La pena, claro, fue que Rodrigo Gómez Sánchez jamás llegara a enterarse del tremendo final feliz que tuvo la historia de Gato Negro. Fue tan bello aquel final, que ya sólo hubiera faltado que Betty se matara en el avión de regreso a París, para que también su patética vida matrimonial acabase apoteósicamente. Pero bueno, la suerte fue toda de Gato Negro, que, no bien se atrevió a asomar la aterrada cabezota por detrás de un árbol, aquella misma noche en que lo patearon a muerte y en dirección naturaleza, fue visto por Josette, una vieja y sabia mariposota nocturna que en un abrir y cerrar de ojos ya le había tomado un inmenso cariño, y que horas más tarde lo bautizó Yves Montand, con champán y entre regios almohadones. Muy poco después, ambos se jubilaron juntitos y terminaron sus días de leyenda en una pequeña villa de la Costa Azul, por supuesto que gracias al valor y la perseverancia de una prostituta que jamás tuvo proxeneta, o sea que pudo ahorrar horrores.

FIN

9 de noviembre, 1996. Acabo de arruinar «Retrato de escritor con gato negro». Pero, en fin, como dice -piensa, más bien- por ahí Rodrigo Gómez Sánchez, «algo es algo». Lo demás, lo de siempre. Lo más íntimo. Lo sólo mío. Pongo en mis escritos lo que no pongo en mi vida. Por eso creo que no los termino nunca. Y no pongo en mi vida lo que pongo en mis escritos. Por eso es que vivo tan poco y tan mal. En fin, qué diablos importa todo esto en un momento en que mi vida se limita a un gato y un bosque.

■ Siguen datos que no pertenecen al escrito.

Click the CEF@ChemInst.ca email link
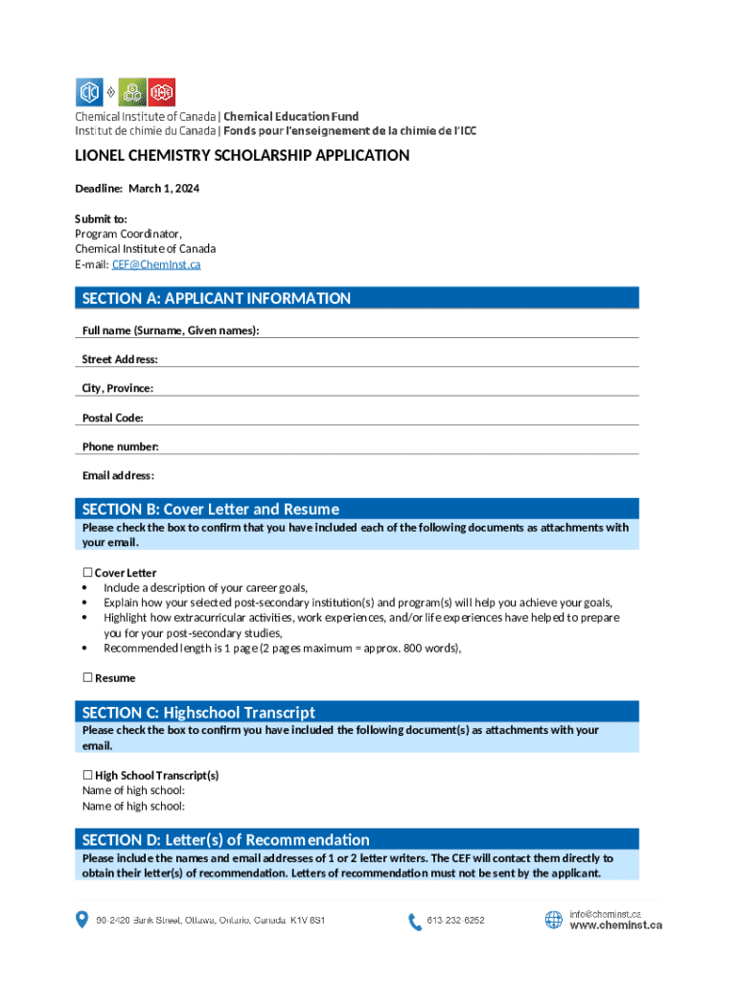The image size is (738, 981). pyautogui.click(x=156, y=264)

Sergio Murillo cerró su diario, lo ocultó de su esposa en el lugar de siempre y se dirigió a la cocina para recoger la bolsa de comida que, cada noche, desde hacía exactamente dos semanas, le llevaba a Félix, su gato. La depositaba en el mismo lugar del Bois de Boulogne en que tuvo que abandonar al pobre Félix, con la ayuda de su viejo amigo Carlos Benvenuto, ya que el pobre animalito era tan urbano que hasta parecía ignorar la existencia de los bosques, y se defendió literalmente como gato panza arriba. Nancy, en efecto, cumplió con su eterna amenaza y terminó obligándolo a elegir entre ese maravilloso gato y ella. Y claro, él no tuvo elección.

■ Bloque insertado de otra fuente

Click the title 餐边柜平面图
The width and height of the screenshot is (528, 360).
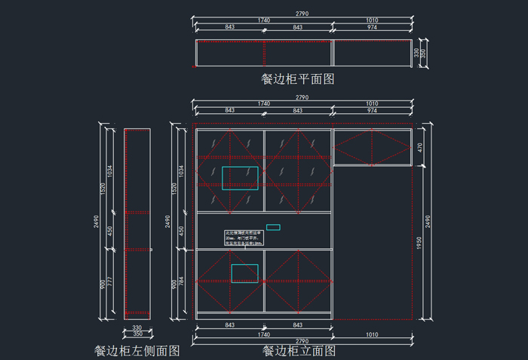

Pero bueno, Sergio Murillo ya sabía que esto del bosque se tenía que acabar. No le iba a durar toda la vida lo de andar llevando cada noche una bolsa llena de comida y recogiendo otra vacía, del día anterior. No, no se iba a repetir jamás el sueño aquel de un hombre que, hasta el día mismo de su muerte, se da una cita nocturna con un gato, siempre delante del mismo árbol. Lo de ahora, en cambio, podía ocurrir muy fácilmente. Y explicarse muy fácilmente, también. Un gato negro y urbano vive mal en el bosque, aunque alguien lo alimenta ocultamente. Por fin, un día, las fieras del bosque, que desde que apareció por ahí lo vienen espiando, descubren lo bien que se alimenta ese hijo de mala madre, y se lo devoran con su comida y todo. Alguien se siente tremendamente solo, en una pesadilla. Y llora en un taxi de regreso.